What is expected.
Reproduce every line of the listing below verbatim, with nothing altered or left out.

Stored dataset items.
--- Start ---
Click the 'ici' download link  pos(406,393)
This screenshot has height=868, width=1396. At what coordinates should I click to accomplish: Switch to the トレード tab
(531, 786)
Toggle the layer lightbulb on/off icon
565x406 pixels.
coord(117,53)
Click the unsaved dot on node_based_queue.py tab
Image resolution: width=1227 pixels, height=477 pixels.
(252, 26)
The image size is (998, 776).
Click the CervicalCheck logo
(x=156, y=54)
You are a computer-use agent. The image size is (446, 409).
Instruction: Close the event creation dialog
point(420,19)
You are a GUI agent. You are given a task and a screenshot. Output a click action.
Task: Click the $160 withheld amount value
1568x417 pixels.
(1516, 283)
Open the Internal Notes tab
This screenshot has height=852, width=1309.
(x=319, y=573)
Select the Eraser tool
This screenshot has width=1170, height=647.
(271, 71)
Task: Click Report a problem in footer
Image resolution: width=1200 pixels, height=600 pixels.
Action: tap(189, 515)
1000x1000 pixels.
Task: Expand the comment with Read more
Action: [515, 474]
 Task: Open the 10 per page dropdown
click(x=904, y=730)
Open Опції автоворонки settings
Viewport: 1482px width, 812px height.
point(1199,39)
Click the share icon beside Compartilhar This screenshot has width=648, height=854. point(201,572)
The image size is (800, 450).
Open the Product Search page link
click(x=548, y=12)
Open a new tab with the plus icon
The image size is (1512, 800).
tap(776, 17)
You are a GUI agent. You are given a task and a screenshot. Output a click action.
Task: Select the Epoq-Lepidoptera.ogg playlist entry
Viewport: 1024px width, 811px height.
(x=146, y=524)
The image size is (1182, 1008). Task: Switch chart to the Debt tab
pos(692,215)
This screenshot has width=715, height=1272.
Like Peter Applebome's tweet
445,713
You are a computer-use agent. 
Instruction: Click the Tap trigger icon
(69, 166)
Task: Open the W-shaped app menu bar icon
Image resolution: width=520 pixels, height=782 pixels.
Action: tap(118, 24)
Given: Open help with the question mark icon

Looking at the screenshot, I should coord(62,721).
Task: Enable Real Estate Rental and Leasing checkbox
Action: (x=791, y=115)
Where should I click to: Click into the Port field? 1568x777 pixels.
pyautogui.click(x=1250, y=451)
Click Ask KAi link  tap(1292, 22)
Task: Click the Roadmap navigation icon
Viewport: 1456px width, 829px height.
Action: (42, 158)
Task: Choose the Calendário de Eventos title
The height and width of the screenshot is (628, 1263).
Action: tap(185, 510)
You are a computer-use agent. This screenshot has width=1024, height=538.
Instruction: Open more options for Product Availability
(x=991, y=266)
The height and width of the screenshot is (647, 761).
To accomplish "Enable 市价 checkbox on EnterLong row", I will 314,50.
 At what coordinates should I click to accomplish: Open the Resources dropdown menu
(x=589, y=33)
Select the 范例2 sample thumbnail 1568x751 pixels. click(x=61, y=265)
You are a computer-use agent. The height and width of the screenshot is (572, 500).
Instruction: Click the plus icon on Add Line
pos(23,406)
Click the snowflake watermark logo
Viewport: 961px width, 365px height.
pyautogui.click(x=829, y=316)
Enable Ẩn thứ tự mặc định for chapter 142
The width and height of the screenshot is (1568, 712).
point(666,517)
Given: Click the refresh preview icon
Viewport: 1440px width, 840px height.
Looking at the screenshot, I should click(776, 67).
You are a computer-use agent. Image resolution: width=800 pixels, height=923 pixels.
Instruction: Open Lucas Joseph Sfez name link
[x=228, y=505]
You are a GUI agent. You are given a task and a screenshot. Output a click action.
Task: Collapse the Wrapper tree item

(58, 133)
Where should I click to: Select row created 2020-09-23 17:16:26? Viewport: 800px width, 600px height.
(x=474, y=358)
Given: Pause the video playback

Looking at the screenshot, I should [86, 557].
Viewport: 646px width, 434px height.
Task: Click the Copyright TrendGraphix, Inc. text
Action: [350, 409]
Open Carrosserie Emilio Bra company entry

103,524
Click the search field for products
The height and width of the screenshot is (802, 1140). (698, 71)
--- End ---
Finished exercise.
Click the 'ici' download link  pos(406,393)
This screenshot has height=868, width=1396. At what coordinates should I click to accomplish: Switch to the トレード tab
(531, 786)
Toggle the layer lightbulb on/off icon
565x406 pixels.
coord(117,53)
Click the unsaved dot on node_based_queue.py tab
Image resolution: width=1227 pixels, height=477 pixels.
(252, 26)
The image size is (998, 776).
Click the CervicalCheck logo
(x=156, y=54)
You are a computer-use agent. The image size is (446, 409).
Instruction: Close the event creation dialog
point(420,19)
You are a GUI agent. You are given a task and a screenshot. Output a click action.
Task: Click the $160 withheld amount value
1568x417 pixels.
(1516, 283)
Open the Internal Notes tab
This screenshot has height=852, width=1309.
(x=319, y=573)
Select the Eraser tool
This screenshot has width=1170, height=647.
(271, 71)
Task: Click Report a problem in footer
Image resolution: width=1200 pixels, height=600 pixels.
Action: tap(189, 515)
1000x1000 pixels.
Task: Expand the comment with Read more
Action: [515, 474]
 Task: Open the 10 per page dropdown
click(x=904, y=730)
Open Опції автоворонки settings
Viewport: 1482px width, 812px height.
point(1199,39)
Click the share icon beside Compartilhar This screenshot has width=648, height=854. point(201,572)
The image size is (800, 450).
Open the Product Search page link
click(x=548, y=12)
Open a new tab with the plus icon
The image size is (1512, 800).
tap(776, 17)
You are a GUI agent. You are given a task and a screenshot. Output a click action.
Task: Select the Epoq-Lepidoptera.ogg playlist entry
Viewport: 1024px width, 811px height.
(x=146, y=524)
The image size is (1182, 1008). Task: Switch chart to the Debt tab
pos(692,215)
This screenshot has width=715, height=1272.
Like Peter Applebome's tweet
445,713
You are a computer-use agent. 
Instruction: Click the Tap trigger icon
(69, 166)
Task: Open the W-shaped app menu bar icon
Image resolution: width=520 pixels, height=782 pixels.
Action: tap(118, 24)
Given: Open help with the question mark icon

Looking at the screenshot, I should coord(62,721).
Task: Enable Real Estate Rental and Leasing checkbox
Action: (x=791, y=115)
Where should I click to: Click into the Port field? 1568x777 pixels.
pyautogui.click(x=1250, y=451)
Click Ask KAi link  tap(1292, 22)
Task: Click the Roadmap navigation icon
Viewport: 1456px width, 829px height.
Action: (42, 158)
Task: Choose the Calendário de Eventos title
The height and width of the screenshot is (628, 1263).
Action: tap(185, 510)
You are a computer-use agent. This screenshot has width=1024, height=538.
Instruction: Open more options for Product Availability
(x=991, y=266)
The height and width of the screenshot is (647, 761).
To accomplish "Enable 市价 checkbox on EnterLong row", I will 314,50.
 At what coordinates should I click to accomplish: Open the Resources dropdown menu
(x=589, y=33)
Select the 范例2 sample thumbnail 1568x751 pixels. click(x=61, y=265)
You are a computer-use agent. The height and width of the screenshot is (572, 500).
Instruction: Click the plus icon on Add Line
pos(23,406)
Click the snowflake watermark logo
Viewport: 961px width, 365px height.
pyautogui.click(x=829, y=316)
Enable Ẩn thứ tự mặc định for chapter 142
The width and height of the screenshot is (1568, 712).
point(666,517)
Given: Click the refresh preview icon
Viewport: 1440px width, 840px height.
Looking at the screenshot, I should click(776, 67).
You are a computer-use agent. Image resolution: width=800 pixels, height=923 pixels.
Instruction: Open Lucas Joseph Sfez name link
[x=228, y=505]
You are a GUI agent. You are given a task and a screenshot. Output a click action.
Task: Collapse the Wrapper tree item

(58, 133)
Where should I click to: Select row created 2020-09-23 17:16:26? Viewport: 800px width, 600px height.
(x=474, y=358)
Given: Pause the video playback

Looking at the screenshot, I should [86, 557].
Viewport: 646px width, 434px height.
Task: Click the Copyright TrendGraphix, Inc. text
Action: [350, 409]
Open Carrosserie Emilio Bra company entry

103,524
Click the search field for products
The height and width of the screenshot is (802, 1140). (698, 71)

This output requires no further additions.